━━━ Brano fornito
Design & Moda

Pepaflaca, i petali gioiello in porcellana indossati anche da Gaia

27-03-2023

Di Sara Santori
Foto di Pepaflaca

Pepaflaca è un brand di gioielli e oggetti in porcellana dietro al quale si nasconde, in tutti i sensi, Natalia Triana: «faccio fatica a espormi, preferisco stare nell’ombra e che i pezzi parlino da soli». Il suo nome non è riportato neanche sulla pagina web, ma i pezzi parlano. E nei pezzi c’è tutto di lei.

La incontro nel suo laboratorio in via degli Albari 5a dove condivide lo spazio con i designer di Dedos Jewels (che vi abbiamo raccontato qui) e Double Trouble (che vi abbiamo raccontato qui). Indossa friulane, maglietta a righe e un grembiule in denim. Mi chiede se può continuare a lavorare, sui tavoli decine di sottilissimi petali di ceramica arricciata. Delicati, come lei.

«Mi piace portare la materia al limite, le persone non credono che sia porcellana. Non uso stampi, sono tutti arricciati a mano, quindi sono tutti diversi, sono unici. Sono leggerissimi e sottilissimi, mi sembrano come foglie cadute. La mia ispirazione è la natura stessa del materiale; lei fa quello che vuole, ha una memoria, tu fai una cosa e lei torna com’era».
━━━━━━
━━━ Materiale raccolto
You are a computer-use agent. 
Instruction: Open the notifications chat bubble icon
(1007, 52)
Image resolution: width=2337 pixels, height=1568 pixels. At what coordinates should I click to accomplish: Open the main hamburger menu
━━━━━━
◆ **Attività richieste**:
(1) Nel brano su Pepaflaca, in quale via si trova il laboratorio di Natalia Triana?
(2) Prosegui il brano su Pepaflaca partendo dopo l'ultima frase riportata.

◆ **Risultati attesi**:
(1) In via degli Albari 5a.

(2)
A inizio 2020 Natalia viene contattata dalla stylist della cantante Gaia Gozzi che durante il festival di Sanremo indosserà i suoi gioielli. «Da lì Pepaflaca è esploso e non mi sono mai fermata. Fino all’ultimo non sapevo se li avrebbero utilizzati e da nessuna parte era indicato che i gioielli fossero miei, ma le persone mi hanno trovata comunque. Mi arrivavano tantissime richieste ma eravamo in lockdown e non potevo lavorare. Ho deciso di aprire un pre-order e ha funzionato».

Dopo Gaia sono arrivate altre collaborazioni e occasioni di networking: con il brand Eticlò per una sfilata, con il dj e producer Mace, con il brand Maison laviniaturra, con la rivista Mulieris e con Marco Rambaldi per la sfilata di presentazione della collezione P/E 2023 durante la Milano Fashion Week. «È venuto qui in laboratorio, non lo conoscevo e pensavo fosse un normale cliente. È stata un’esperienza super: hanno rispettato i materiali e i colori che uso. Mi hanno invitata al backstage della sfilata e allo shooting. È una bella soddisfazione quando viene valorizzato il tuo lavoro».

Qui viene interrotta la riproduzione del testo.